Banyak orang baru mengenal istilah ini justru di momen yang tidak menyenangkan: pengajuan KPR atau cicilan kendaraan ditolak, padahal merasa penghasilannya cukup. Ketika bertanya ke bank, jawabannya singkat: “riwayat kreditnya kurang baik”.

Riwayat itu tercatat di SLIK, singkatan dari Sistem Layanan Informasi Keuangan, yang dikelola oleh OJK. Generasi sebelumnya mengenalnya dengan nama BI Checking. Sederhananya, SLIK adalah rapor keuangan kita di mata lembaga keuangan.

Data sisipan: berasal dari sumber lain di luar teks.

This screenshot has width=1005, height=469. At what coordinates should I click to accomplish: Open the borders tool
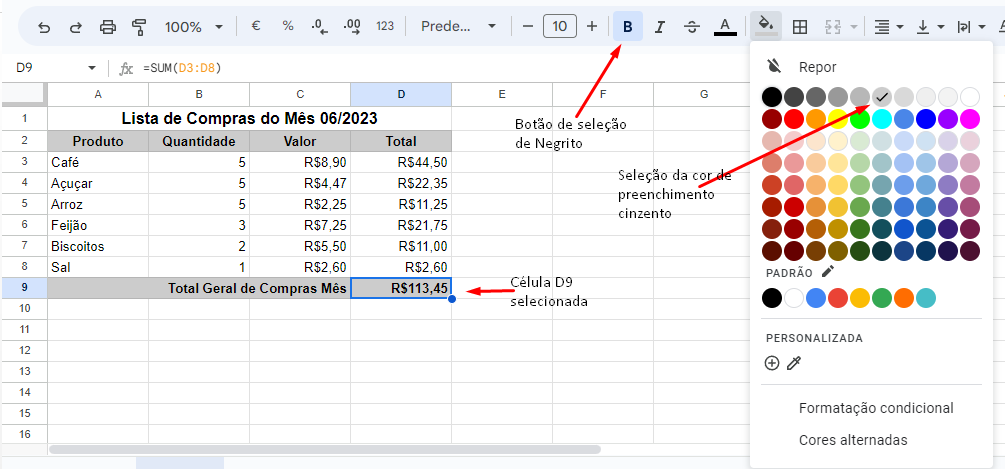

Bab 2: Apa Saja yang Dicatat?

Setiap kali kita punya pinjaman, bank atau lembaga pembiayaan wajib melaporkannya. Yang tercatat antara lain:

  • Berapa pinjaman yang sedang berjalan dan di mana saja.
  • Kelancaran pembayarannya, dinilai dalam tingkatan kolektibilitas dari lancar sampai macet.
  • Riwayat tunggakan, meskipun sudah lama dilunasi.

Yang sering tidak disadari: keterlambatan kecil seperti cicilan kartu kredit yang telat beberapa bulan bisa ikut tercatat dan memengaruhi penilaian bank bertahun-tahun kemudian.


Bab 3: Dari Sisi Dapur Bank

Di pekerjaan saya, pelaporan SLIK bukan sekadar teori. Salah satu fitur yang saya kelola di sistem core banking adalah pembuatan laporan SLIK untuk dikirimkan ke OJK.

Dari luar terlihat sederhana: bank tinggal kirim data. Kenyataannya, data pinjaman ribuan nasabah harus diolah menjadi format pelaporan yang sangat ketat aturannya, dikirim dalam tenggat yang juga diatur regulasi. Satu data yang tidak konsisten bisa membuat laporan ditolak. Karena itu, di balik satu laporan rutin, ada pekerjaan panjang memastikan data bersih dan sistem menghitung dengan benar.

Setelah melihat dapurnya langsung, saya jadi paham kenapa bank sangat berhati-hati dengan data: catatan yang mereka laporkan akan menjadi rapor kita di mana-mana.


Bab 4: Menjaga Rapor Tetap Bersih

Beberapa kebiasaan sederhana yang berdampak besar:

  • Bayar cicilan sebelum jatuh tempo, sekecil apa pun tagihannya.
  • Kalau punya kartu kredit yang tidak terpakai, tutup dengan resmi, jangan dibiarkan menggantung.
  • Setelah melunasi pinjaman yang sempat bermasalah, minta surat keterangan lunas dan simpan baik-baik.

Kita juga berhak memeriksa catatan SLIK sendiri melalui layanan iDebku OJK, gratis. Lebih baik tahu isi rapor kita sekarang daripada terkejut saat mengajukan kredit nanti.